◆ **Material**
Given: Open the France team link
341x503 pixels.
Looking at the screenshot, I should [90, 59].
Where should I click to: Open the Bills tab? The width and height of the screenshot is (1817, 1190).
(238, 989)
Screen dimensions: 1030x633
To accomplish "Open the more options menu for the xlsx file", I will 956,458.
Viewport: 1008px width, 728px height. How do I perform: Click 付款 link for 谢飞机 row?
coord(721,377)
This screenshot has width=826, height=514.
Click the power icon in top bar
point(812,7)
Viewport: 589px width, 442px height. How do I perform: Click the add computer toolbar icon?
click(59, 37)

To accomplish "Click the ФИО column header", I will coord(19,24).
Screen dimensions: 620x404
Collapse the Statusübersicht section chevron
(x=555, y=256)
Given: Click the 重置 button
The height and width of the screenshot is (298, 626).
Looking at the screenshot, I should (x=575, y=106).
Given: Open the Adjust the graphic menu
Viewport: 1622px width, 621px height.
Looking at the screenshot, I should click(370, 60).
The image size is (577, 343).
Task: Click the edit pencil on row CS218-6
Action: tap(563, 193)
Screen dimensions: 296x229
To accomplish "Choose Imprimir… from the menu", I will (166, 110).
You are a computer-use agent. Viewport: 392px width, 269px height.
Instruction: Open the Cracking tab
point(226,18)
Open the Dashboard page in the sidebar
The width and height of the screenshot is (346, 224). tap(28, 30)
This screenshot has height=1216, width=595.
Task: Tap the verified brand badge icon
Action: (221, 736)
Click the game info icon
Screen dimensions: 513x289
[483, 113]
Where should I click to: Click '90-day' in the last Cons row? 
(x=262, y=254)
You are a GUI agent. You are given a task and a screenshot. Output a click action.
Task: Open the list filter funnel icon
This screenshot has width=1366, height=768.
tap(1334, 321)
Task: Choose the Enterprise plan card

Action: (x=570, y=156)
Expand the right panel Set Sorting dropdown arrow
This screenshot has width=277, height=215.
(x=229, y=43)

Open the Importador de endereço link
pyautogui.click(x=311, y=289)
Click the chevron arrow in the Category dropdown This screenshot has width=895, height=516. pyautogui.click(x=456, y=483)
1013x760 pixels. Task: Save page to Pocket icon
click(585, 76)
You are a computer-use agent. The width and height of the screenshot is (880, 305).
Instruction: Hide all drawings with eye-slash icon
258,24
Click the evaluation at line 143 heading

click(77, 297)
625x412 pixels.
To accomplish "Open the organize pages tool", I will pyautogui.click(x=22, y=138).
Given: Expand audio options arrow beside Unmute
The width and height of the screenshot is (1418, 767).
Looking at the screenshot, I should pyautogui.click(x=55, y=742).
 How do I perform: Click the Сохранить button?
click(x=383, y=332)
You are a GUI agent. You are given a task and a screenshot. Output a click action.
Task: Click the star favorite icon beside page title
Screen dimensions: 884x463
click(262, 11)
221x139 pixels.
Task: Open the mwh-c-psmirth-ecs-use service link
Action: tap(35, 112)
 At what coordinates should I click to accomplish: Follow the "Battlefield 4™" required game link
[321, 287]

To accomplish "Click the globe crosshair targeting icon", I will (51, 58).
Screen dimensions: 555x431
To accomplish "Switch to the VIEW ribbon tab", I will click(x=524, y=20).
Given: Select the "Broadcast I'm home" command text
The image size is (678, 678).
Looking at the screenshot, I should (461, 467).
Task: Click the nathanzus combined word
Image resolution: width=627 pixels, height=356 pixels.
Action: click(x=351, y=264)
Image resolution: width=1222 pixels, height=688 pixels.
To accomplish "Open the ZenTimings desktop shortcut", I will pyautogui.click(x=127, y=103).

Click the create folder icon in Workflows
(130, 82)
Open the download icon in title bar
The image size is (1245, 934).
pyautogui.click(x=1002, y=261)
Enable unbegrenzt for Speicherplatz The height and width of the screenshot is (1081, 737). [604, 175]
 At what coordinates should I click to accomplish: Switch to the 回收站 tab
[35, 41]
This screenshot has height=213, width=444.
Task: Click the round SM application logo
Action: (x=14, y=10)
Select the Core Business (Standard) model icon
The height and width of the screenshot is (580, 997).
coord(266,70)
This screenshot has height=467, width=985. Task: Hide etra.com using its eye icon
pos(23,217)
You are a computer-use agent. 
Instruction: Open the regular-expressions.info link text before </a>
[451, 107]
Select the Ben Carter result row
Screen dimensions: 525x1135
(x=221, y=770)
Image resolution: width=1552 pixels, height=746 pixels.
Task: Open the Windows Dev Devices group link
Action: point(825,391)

◆ **Stated goal**
Reproduce the records verbatim, beginning with the line that contains "Where should I click to: Open" and continuing through the line that contains "I will 956,458.", both lines included.

◆ **Written solution**
Where should I click to: Open the Bills tab? The width and height of the screenshot is (1817, 1190).
(238, 989)
Screen dimensions: 1030x633
To accomplish "Open the more options menu for the xlsx file", I will 956,458.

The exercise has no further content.